[start Passage shown]

We can hope that membership will remain status quo. But is it likely? We are, after all, still living in a time of increasing budget cuts. Decision makers (perhaps the "Primary Contact") at our member institutions may be seeing, once again, that their fiscal budgets are either being cut or are remaining bare bones for another year. Do we really want to remove a benefit and thus reduce the value of Insitutional Membership at a time when the decision makers are deciding what additional line items will be sacrificed?
Surely the Society does not want to give the decision makers any reason to question the value of remaining an institutional member.
Will this amendment prevent the primary contact of Institutional Members from holding elected office in Sections and Roundtables? The effect of the amendment only seems to address the larger SAA constitutional offices. Also, are leadership positions in Sections and Roundtables considered as service on an 'appointed group,' even though section officers are elected? There just needs to be a few words added to address Institutional Members roles in Section and Roundtable leadership.
Full disclosure: My organization is an institutional member, and I am its primary contact. Fuller disclosure: I am patently unelectable, so I don’t have a horse in this race. J Amending the SAA constitution to partially disenfranchise nearly 10% of the membership – constituting more than a fifth of the SAA dues revenues – seems to be a high price to pay merely for the sake of creating consistency with the Fellows prohibition against institutional members. I’m bothered by the absence in the supporting documentation for this amendment of any indication of SAA having actual problems with institutional member primary contacts holding office. Instead, it appears that creating policy consistency is the sole expressed reason for proposing this amendment.

[end Passage shown]
[start Provided data]

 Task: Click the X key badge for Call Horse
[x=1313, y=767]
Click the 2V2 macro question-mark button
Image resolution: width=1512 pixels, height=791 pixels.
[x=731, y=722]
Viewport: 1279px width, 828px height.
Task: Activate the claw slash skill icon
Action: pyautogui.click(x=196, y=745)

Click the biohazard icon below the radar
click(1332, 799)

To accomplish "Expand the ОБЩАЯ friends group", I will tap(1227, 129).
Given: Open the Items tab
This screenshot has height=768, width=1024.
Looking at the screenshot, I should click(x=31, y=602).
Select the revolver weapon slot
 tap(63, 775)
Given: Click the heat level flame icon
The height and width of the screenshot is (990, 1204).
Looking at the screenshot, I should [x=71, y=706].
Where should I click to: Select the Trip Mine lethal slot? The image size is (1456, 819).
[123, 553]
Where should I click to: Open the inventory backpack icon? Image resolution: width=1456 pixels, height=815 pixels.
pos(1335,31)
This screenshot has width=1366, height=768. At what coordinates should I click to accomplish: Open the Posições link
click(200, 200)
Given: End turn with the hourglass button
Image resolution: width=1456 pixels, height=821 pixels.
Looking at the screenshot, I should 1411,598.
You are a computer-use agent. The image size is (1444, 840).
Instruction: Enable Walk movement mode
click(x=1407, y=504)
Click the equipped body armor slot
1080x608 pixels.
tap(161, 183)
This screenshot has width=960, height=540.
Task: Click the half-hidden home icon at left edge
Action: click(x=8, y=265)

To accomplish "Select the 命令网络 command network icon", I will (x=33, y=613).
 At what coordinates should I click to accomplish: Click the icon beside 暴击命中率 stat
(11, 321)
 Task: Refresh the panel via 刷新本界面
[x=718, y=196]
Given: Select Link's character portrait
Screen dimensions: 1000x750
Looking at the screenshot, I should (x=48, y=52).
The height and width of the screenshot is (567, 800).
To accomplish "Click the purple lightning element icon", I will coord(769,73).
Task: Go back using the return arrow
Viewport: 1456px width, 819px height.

[end Provided data]

Answer these questions from the passage about the SAA constitutional amendment:
1. What kind of time does the passage say we are still living in?
2. Which offices does the effect of the amendment seem to address?
3. What share of SAA dues revenues does the partially disenfranchised membership make up?

-- Solution below --
1. A time of increasing budget cuts.
2. The larger SAA constitutional offices.
3. More than a fifth.